Anyways, it was certainly good for Syaoran to get his emotions out. The disappointment was surely sharp. In a desert and no familiar friends in sight. Not even a bird caw. Whatever animals lay around them made sure to keep out of sight, skulking away in the corner of their vision. At one point, thinking he might have found a beetle, Fai had – against Kurogane’s warning about venomous bugs, really the man was such a worrier – sunk his hand into the sand. Alas, though her was confident that he’d felt thrashing, the scurrying of something nut smooth brushing against his fingers, the bug had evaded the outlander’s grasp. No dice.
Good thing they had rations. Kurogane slumped against the stony rock. They’d find out what they needed to do here and then they’d be off. Hopefully to a cooler place next time. They’d need to travel at night now. Better that than risk heat stroke. But it was so empty here. Emptier than anywhere they’d been in a while. It was a bad sign. The group always gravitated towards human settlement. What happened when they got to a place without it? Even Tokyo had people.
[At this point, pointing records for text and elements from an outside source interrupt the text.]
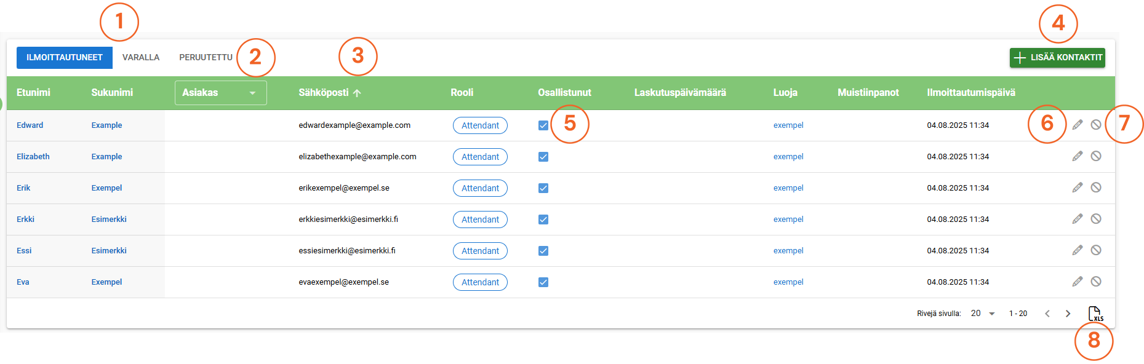
Task: Click the Attendant role chip for Erkki
Action: 480,220
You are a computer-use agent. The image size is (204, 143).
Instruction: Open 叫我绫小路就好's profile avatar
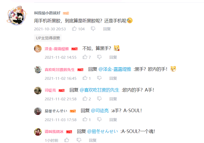point(17,15)
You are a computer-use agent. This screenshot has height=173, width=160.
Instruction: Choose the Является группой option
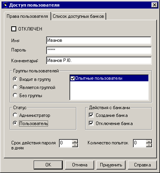[15, 87]
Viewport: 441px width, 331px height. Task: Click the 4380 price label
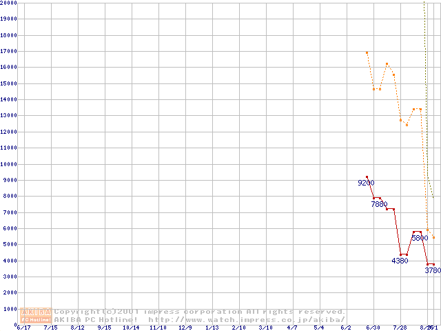tap(400, 261)
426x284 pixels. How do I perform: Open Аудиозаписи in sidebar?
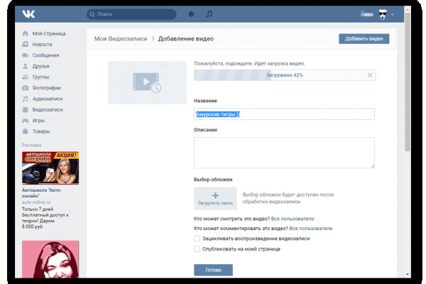pos(47,99)
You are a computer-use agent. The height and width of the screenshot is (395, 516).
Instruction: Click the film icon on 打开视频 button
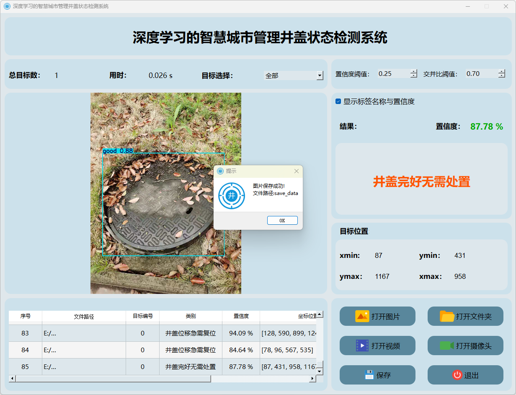click(x=362, y=346)
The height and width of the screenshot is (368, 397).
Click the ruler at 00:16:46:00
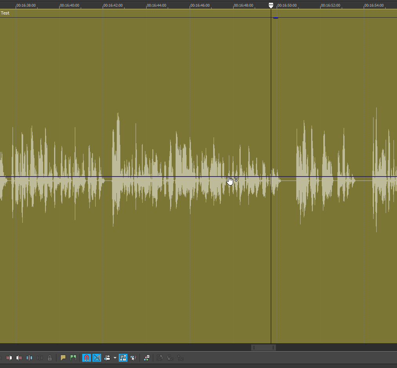(190, 5)
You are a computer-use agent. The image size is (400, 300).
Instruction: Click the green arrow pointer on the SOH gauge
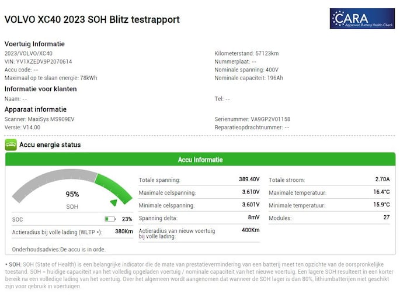(x=113, y=201)
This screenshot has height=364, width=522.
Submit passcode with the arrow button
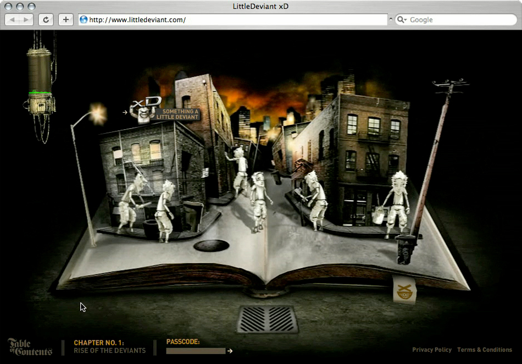230,351
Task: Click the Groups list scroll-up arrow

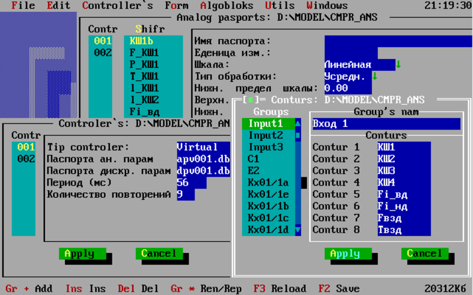Action: [x=298, y=124]
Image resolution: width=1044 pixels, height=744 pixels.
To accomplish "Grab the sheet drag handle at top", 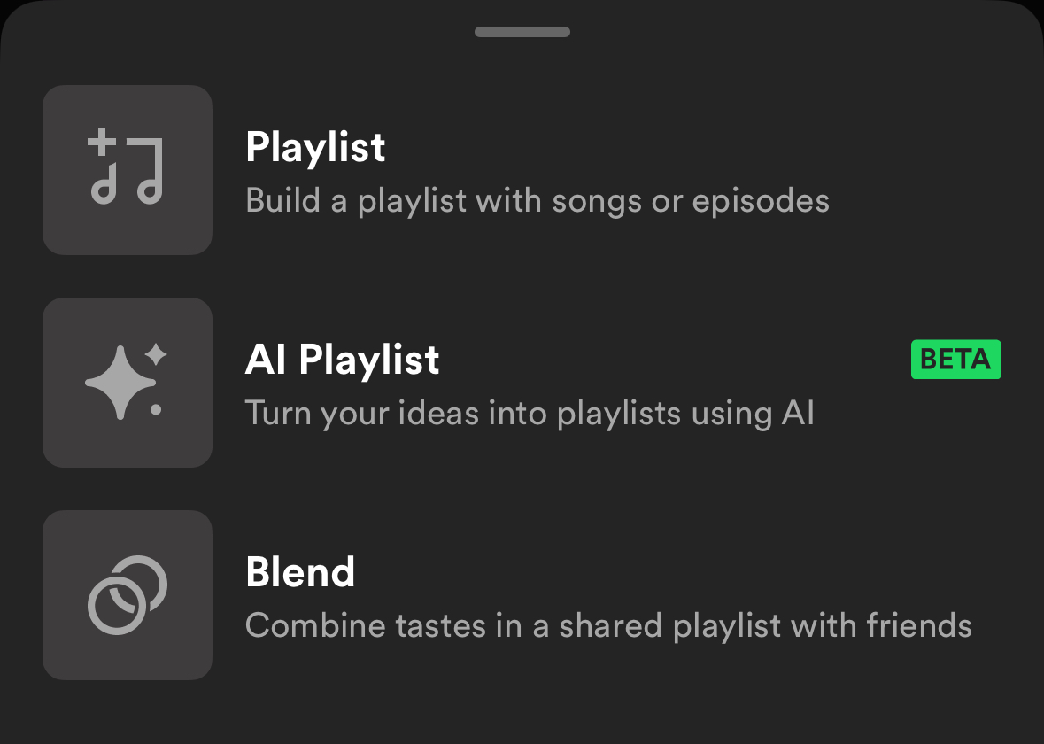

Heat and shade are a powerful sleep-inducer. As are unanswered questions. Kurogane could feel warm oblivion settling behind his eyelids. His jaw was clenched. He smoothed it out. The rock behind him wasn’t so bad. What kind of rock might it be? Craggy rock. Syaoran probably knew. Too bad for Syaoran…
It was dark. Night. They’d have to move soon. Good. He didn’t want to be here.
Sitting up, Kurogane glanced around. No one.
He got up. Moved to the edge of the cavern. It was far away. There was a tunnel shooting off.
No sign of life.
No footprints.
He turned to the tunnel. Glided down. It was warm.
There was weak light at the end. It was his home. He recognized the tree. It had grown. It almost touched the moon.
He could probably reach up and touch the moon.
It was the only thing here.
He moved. Went towards the palace. It was all splinters.
How odd.
The cemetery was overgrown.
The lichens had almost reached the tree.
Kurogane jolted awake. For a moment memory left him, and all he could sense was a vague amalgamation of dread, nestling in his gut. The walls around him glared, all pockmarked and ragged. Not walls, rocks. Ah, that’s right. They were in a cave, in the middle of nowhere, alone.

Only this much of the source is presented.